New review in Frontiers in Neuroendocrinology
Advances in brain imaging techniques over the past 20 years have given us unprecedented insight into the human brain. Yet the field has overlooked how the brain responds to major changes in sex hormone production. Beyond obscuring basic knowledge about the endocrine basis of brain function, this oversight places a disproportionate burden on women’s health.

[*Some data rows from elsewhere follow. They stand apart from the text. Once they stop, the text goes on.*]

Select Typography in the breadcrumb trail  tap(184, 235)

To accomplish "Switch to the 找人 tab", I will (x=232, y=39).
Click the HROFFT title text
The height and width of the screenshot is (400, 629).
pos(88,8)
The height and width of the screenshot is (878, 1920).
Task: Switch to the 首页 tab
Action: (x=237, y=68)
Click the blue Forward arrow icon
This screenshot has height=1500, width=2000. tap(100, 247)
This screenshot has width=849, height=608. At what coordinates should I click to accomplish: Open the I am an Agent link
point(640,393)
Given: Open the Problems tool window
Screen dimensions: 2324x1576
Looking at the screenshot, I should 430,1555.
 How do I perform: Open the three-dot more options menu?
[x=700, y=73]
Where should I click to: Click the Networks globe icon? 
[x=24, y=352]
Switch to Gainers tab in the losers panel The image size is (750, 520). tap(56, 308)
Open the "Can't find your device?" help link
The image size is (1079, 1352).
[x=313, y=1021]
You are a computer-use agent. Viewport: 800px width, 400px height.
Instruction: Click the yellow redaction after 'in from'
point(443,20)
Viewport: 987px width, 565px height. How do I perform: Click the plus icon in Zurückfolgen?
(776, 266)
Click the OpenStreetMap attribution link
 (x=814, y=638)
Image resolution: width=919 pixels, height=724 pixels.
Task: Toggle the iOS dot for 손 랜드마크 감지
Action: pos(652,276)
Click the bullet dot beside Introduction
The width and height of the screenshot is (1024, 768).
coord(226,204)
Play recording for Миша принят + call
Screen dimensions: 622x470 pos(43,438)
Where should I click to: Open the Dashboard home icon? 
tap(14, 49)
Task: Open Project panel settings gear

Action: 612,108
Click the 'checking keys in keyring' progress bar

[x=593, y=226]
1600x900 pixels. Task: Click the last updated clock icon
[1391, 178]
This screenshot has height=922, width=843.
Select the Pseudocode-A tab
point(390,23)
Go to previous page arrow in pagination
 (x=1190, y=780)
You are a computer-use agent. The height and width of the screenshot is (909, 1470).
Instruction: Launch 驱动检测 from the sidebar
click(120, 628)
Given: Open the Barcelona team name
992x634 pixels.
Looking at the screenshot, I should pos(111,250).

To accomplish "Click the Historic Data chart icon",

"The scientific body of knowledge - whose body does it serve? A spotlight on oral contraceptives and women's health factors in neuroimaging" is now out in a special issue of Frontiers in Neuroendocrinology on women's brain health.
Summary:
Women constitute half of the world’s population, yet neuroscience research does not serve the sexes equally. Fifty years of preclinical animal evidence documents the tightly-coupled relationship between our endocrine and nervous systems, yet human neuroimaging studies rarely consider how endocrine factors shape the structural and functional architecture of the human brain. Here, we quantify several blind spots in neuroimaging research, which overlooks aspects of the human condition that impact women’s health (e.g. the menstrual cycle, hormonal contraceptives, pregnancy, menopause). Next, we illuminate potential consequences of this oversight: today over 100 million women use oral hormonal contraceptives, yet relatively few investigations have systematically examined whether disrupting endogenous hormone production impacts the brain. We close by presenting a roadmap for progress, highlighting the University of California Women’s Brain Initiative which is addressing unmet needs in women’s health research.